1. A table of acceptance criteria and the reported device performance

  • Acceptance Criteria: Not explicitly stated in the document for the FORA Premium V10, but implied to be "same performance characteristics as the predicate device" (FORA V30 Blood Glucose Monitoring System). For blood glucose monitors, typical acceptance criteria would involve accuracy standards such as ISO 15197 (which often specifies limits like ±15% or ±20% agreement with a reference method within certain glucose ranges), but these are not cited here.
  • Reported Device Performance: The document states that the system "has the same performance characteristics as the predicate device" and that a "comparison of system accuracy performance demonstrated that the FORA Premium V10 Blood Glucose Monitoring System and the FORA V30 Blood Glucose Monitoring System are substantially equivalent." No specific numerical performance metrics are provided for the FORA Premium V10 in this summary.

2. Sample sized used for the test set and the data provenance

  • Sample Size: Not specified in the provided text.
  • Data Provenance: Not specified in the provided text.

3. Number of experts used to establish the ground truth for the test set and the qualifications of those experts

  • This information is not provided. The study appears to be a bench-level comparison to a predicate device, rather than a clinical study requiring expert ground truth establishment for a test set.

4. Adjudication method

  • Not applicable/not specified in the provided text.

5. If a multi reader multi case (MRMC) comparative effectiveness study was done, If so, what was the effect size of how much human readers improve with AI vs without AI assistance

  • Not applicable. This is a blood glucose monitoring system, not an imaging device typically evaluated with MRMC studies or AI assistance for human readers.

6. If a standalone (i.e. algorithm only without human-in-the-loop performance) was done

  • "Standalone" performance, in the context of a blood glucose meter, refers to the accuracy of the device itself compared to a reference method. The document indicates that "system accuracy performance" was compared to the predicate device. However, no specific data from such a standalone study (if one was performed) is included in this summary.

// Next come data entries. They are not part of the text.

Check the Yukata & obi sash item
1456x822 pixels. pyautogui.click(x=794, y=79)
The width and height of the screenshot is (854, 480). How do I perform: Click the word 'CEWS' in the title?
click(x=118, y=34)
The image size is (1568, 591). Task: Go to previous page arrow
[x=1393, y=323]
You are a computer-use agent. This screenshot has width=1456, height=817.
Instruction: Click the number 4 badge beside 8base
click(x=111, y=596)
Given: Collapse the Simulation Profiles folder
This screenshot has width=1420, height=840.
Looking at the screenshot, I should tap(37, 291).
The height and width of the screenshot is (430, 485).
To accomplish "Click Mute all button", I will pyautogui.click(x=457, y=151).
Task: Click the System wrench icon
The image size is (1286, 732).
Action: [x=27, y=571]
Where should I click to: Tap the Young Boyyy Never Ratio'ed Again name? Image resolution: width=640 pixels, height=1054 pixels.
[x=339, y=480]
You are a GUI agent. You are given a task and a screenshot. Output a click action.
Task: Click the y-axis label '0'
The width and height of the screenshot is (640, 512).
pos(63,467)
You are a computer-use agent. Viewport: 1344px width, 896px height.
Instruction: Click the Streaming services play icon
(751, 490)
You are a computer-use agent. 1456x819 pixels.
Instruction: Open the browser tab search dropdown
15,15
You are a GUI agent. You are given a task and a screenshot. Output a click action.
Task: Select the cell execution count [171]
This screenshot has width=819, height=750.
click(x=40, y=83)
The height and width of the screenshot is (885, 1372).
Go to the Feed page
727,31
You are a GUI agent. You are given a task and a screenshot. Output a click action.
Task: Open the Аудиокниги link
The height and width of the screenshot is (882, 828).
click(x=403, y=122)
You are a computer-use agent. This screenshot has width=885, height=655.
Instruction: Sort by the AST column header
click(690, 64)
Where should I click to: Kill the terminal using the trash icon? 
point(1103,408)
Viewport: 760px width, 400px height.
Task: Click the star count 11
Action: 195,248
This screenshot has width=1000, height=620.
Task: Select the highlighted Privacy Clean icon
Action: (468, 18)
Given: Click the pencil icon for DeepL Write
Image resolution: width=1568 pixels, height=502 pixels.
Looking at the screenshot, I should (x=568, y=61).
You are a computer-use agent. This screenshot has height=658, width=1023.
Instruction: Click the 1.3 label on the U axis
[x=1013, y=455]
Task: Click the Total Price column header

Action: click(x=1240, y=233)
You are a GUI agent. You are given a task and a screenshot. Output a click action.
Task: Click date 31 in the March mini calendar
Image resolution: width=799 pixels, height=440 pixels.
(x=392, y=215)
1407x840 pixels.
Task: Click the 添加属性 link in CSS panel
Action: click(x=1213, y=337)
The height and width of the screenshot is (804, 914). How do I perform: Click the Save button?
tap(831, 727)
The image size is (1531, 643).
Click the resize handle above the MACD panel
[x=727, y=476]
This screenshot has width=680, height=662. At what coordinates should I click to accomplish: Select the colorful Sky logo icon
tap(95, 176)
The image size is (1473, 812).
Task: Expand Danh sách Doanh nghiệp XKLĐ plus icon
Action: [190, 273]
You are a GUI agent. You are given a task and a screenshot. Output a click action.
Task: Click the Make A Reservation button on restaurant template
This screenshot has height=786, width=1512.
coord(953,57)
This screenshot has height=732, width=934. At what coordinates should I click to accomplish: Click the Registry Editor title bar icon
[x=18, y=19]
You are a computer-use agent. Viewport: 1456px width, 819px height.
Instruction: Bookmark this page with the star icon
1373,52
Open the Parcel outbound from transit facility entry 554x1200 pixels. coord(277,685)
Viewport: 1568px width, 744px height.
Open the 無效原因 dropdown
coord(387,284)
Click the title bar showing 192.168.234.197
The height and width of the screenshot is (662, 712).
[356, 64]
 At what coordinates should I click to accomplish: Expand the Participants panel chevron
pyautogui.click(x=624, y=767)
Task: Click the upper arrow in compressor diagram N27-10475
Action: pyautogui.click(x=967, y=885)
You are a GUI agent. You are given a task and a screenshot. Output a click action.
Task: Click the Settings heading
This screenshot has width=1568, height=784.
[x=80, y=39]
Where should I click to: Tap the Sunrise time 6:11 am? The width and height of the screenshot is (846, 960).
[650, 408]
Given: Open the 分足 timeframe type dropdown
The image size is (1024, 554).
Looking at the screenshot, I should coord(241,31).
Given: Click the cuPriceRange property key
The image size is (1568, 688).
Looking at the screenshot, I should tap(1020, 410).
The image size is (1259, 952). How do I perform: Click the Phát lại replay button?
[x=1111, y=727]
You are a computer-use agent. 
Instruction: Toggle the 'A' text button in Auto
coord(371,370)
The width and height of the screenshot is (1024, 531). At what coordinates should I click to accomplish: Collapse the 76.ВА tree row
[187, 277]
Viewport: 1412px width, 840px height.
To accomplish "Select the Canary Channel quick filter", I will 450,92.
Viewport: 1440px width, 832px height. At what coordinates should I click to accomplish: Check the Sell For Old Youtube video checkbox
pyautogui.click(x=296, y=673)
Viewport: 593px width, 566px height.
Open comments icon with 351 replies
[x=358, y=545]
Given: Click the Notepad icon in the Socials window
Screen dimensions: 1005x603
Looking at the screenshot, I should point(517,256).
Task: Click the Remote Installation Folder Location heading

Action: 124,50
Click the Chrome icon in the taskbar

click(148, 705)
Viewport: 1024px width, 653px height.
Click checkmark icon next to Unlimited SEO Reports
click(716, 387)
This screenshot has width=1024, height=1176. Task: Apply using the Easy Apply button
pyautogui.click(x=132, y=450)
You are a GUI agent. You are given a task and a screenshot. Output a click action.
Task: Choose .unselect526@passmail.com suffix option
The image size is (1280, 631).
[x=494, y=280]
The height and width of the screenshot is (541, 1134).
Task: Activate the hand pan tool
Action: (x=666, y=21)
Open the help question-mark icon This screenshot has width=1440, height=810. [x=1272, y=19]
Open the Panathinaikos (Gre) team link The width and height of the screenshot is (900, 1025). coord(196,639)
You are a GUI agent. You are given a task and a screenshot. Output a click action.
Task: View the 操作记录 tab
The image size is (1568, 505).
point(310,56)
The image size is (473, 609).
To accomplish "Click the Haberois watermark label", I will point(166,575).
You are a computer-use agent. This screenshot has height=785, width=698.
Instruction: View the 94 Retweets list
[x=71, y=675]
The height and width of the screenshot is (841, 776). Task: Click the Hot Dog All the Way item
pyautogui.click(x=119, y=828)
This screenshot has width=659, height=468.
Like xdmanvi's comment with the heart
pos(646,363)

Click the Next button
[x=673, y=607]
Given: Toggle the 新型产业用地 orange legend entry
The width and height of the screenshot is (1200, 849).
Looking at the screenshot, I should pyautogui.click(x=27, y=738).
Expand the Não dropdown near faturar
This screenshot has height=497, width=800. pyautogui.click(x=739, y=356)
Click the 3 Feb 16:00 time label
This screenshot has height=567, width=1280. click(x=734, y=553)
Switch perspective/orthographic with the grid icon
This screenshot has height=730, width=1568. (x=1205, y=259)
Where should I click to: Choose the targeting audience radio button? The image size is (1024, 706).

7. The type of ground truth used

  • Not explicitly stated. For blood glucose meters, the "ground truth" (or reference standard) is typically established using a laboratory-grade, highly accurate glucose measurement method (e.g., YSI analyzer) on venous blood samples. The document doesn't detail the method used to compare against the predicate.

8. The sample size for the training set

  • Not applicable/not specified in the provided text. As this relies on substantial equivalence to an existing device and a well-established measurement principle (electrochemical biosensor using glucose oxidase), there isn't a "training set" in the machine learning sense.

9. How the ground truth for the training set was established

  • Not applicable/not specified in the provided text.

§ 862.1345 Glucose test system.

(a)
Identification. A glucose test system is a device intended to measure glucose quantitatively in blood and other body fluids. Glucose measurements are used in the diagnosis and treatment of carbohydrate metabolism disorders including diabetes mellitus, neonatal hypoglycemia, and idiopathic hypoglycemia, and of pancreatic islet cell carcinoma.(b)
Classification. Class II (special controls). The device, when it is solely intended for use as a drink to test glucose tolerance, is exempt from the premarket notification procedures in subpart E of part 807 of this chapter subject to the limitations in § 862.9.